Exactly as written, give again the line with "The width and height of the screenshot is (1218, 864)." and all subsequent lines through the end of the records.

Records drawn from a dataset
= = = = =

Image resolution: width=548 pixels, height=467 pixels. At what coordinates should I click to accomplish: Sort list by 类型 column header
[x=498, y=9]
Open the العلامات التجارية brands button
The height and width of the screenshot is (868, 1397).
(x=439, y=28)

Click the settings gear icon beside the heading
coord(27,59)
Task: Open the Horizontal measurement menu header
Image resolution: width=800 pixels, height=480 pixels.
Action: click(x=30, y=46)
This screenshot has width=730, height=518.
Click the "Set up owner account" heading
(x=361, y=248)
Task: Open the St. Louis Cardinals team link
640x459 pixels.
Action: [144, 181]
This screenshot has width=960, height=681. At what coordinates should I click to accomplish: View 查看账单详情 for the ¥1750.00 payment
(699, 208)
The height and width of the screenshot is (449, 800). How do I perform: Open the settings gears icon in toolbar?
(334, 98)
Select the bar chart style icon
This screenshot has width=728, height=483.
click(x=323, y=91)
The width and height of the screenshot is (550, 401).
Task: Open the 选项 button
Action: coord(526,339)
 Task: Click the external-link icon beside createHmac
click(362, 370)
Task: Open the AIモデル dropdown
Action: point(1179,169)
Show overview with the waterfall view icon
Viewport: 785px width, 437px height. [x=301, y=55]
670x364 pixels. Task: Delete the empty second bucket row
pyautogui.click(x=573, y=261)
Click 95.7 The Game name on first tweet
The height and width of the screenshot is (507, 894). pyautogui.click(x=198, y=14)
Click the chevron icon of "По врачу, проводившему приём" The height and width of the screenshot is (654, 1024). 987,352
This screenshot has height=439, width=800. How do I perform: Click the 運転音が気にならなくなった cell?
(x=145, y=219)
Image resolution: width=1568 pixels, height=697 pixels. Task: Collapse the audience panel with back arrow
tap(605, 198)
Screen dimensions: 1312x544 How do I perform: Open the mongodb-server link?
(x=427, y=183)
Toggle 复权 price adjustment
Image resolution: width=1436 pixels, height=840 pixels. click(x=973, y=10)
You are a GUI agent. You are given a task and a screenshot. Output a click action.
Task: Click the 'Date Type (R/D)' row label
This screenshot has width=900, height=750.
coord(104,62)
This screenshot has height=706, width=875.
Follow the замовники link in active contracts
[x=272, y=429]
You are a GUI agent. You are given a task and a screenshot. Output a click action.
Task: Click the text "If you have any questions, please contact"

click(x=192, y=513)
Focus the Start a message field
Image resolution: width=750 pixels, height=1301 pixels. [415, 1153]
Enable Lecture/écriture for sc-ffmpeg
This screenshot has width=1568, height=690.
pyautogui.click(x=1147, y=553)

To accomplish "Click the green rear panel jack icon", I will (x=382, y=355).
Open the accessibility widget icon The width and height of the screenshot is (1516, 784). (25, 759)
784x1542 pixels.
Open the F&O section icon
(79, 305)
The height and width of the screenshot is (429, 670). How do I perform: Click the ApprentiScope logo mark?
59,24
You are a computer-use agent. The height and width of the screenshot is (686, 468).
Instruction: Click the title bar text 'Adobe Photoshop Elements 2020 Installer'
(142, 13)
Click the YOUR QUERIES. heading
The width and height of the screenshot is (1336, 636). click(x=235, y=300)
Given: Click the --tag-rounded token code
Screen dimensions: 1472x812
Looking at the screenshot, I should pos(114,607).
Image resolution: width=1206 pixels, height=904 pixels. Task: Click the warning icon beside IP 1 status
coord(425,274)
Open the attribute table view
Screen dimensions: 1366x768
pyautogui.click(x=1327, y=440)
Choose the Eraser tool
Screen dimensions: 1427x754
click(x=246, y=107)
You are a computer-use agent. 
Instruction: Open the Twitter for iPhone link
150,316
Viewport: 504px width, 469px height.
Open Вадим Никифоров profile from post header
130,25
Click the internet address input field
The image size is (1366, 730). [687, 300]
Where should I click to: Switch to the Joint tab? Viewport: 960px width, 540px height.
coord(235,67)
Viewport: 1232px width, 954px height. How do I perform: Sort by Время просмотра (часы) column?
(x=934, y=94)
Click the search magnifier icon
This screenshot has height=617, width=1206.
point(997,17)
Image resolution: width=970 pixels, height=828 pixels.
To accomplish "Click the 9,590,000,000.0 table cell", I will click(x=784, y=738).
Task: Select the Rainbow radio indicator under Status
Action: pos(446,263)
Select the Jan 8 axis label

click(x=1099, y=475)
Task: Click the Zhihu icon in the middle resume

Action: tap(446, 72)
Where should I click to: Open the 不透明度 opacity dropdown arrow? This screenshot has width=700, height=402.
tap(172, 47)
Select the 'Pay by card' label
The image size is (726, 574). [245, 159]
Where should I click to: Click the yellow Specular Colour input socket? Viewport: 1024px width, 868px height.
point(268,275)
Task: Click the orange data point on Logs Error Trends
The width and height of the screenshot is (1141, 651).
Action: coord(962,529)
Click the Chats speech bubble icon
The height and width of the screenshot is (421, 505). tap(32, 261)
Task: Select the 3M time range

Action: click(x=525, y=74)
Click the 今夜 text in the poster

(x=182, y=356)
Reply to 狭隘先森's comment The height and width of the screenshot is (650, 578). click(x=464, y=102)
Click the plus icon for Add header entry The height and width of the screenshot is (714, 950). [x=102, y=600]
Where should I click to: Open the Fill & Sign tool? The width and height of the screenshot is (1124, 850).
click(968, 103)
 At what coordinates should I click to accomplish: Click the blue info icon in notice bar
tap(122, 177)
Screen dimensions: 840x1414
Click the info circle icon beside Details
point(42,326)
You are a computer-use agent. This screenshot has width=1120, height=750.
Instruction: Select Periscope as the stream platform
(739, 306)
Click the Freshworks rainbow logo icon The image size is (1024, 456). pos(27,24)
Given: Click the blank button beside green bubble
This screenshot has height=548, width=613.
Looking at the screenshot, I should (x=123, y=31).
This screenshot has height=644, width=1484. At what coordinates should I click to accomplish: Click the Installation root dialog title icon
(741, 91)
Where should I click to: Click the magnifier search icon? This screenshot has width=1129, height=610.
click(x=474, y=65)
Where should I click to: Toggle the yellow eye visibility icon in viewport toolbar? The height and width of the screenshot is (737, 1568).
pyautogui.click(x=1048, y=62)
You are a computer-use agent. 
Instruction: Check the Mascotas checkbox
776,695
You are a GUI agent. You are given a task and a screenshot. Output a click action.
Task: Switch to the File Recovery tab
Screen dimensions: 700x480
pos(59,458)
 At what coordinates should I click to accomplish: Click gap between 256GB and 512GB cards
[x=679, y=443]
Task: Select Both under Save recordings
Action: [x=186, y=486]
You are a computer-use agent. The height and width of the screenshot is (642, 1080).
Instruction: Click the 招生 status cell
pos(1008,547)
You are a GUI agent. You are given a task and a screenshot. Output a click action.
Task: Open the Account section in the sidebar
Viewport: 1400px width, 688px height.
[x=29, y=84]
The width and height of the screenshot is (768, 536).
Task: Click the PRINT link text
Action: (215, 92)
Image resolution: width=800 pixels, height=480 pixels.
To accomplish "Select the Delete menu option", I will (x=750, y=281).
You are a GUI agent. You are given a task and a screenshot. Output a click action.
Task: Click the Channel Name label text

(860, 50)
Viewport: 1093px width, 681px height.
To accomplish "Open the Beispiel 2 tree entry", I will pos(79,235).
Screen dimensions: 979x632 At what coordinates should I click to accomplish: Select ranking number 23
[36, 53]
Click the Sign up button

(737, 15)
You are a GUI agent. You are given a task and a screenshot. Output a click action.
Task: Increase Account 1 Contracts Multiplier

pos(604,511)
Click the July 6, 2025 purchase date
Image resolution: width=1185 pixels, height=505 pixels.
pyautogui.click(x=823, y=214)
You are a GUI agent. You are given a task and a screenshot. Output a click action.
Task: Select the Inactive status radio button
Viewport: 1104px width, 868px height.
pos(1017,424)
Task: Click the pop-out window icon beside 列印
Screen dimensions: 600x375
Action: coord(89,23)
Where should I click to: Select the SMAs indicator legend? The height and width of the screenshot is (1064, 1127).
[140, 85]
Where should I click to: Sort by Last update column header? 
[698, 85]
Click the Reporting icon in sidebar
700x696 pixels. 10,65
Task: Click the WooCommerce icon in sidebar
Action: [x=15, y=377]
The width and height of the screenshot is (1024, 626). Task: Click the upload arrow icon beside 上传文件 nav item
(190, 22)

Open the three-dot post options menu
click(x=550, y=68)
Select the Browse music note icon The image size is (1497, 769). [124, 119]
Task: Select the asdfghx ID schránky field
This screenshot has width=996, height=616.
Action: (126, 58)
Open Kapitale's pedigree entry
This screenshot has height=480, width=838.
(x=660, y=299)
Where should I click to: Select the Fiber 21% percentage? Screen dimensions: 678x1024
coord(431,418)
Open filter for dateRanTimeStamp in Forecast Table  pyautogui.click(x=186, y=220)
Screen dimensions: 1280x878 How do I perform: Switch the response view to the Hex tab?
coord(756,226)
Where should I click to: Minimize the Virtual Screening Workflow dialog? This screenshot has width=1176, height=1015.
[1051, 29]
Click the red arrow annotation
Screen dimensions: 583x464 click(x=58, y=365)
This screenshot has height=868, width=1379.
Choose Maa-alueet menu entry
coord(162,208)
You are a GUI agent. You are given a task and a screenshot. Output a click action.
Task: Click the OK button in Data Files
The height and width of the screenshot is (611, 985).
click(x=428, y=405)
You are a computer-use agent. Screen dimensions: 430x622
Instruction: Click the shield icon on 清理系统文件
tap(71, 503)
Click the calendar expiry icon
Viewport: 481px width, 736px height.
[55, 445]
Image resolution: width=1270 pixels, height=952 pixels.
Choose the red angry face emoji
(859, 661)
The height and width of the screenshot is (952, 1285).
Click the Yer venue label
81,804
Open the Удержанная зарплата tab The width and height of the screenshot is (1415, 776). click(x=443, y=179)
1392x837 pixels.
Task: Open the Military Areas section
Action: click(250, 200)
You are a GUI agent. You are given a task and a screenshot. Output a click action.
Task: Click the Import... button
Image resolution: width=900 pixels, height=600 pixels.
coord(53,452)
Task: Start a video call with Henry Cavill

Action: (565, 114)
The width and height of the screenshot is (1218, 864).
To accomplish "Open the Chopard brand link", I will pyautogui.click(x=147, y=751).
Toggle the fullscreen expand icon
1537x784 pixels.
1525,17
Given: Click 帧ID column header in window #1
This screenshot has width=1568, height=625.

= = = = =

REPLY TO THE EXERCISE —
The width and height of the screenshot is (1218, 864).
To accomplish "Open the Chopard brand link", I will pyautogui.click(x=147, y=751).
Toggle the fullscreen expand icon
1537x784 pixels.
1525,17
Given: Click 帧ID column header in window #1
This screenshot has width=1568, height=625.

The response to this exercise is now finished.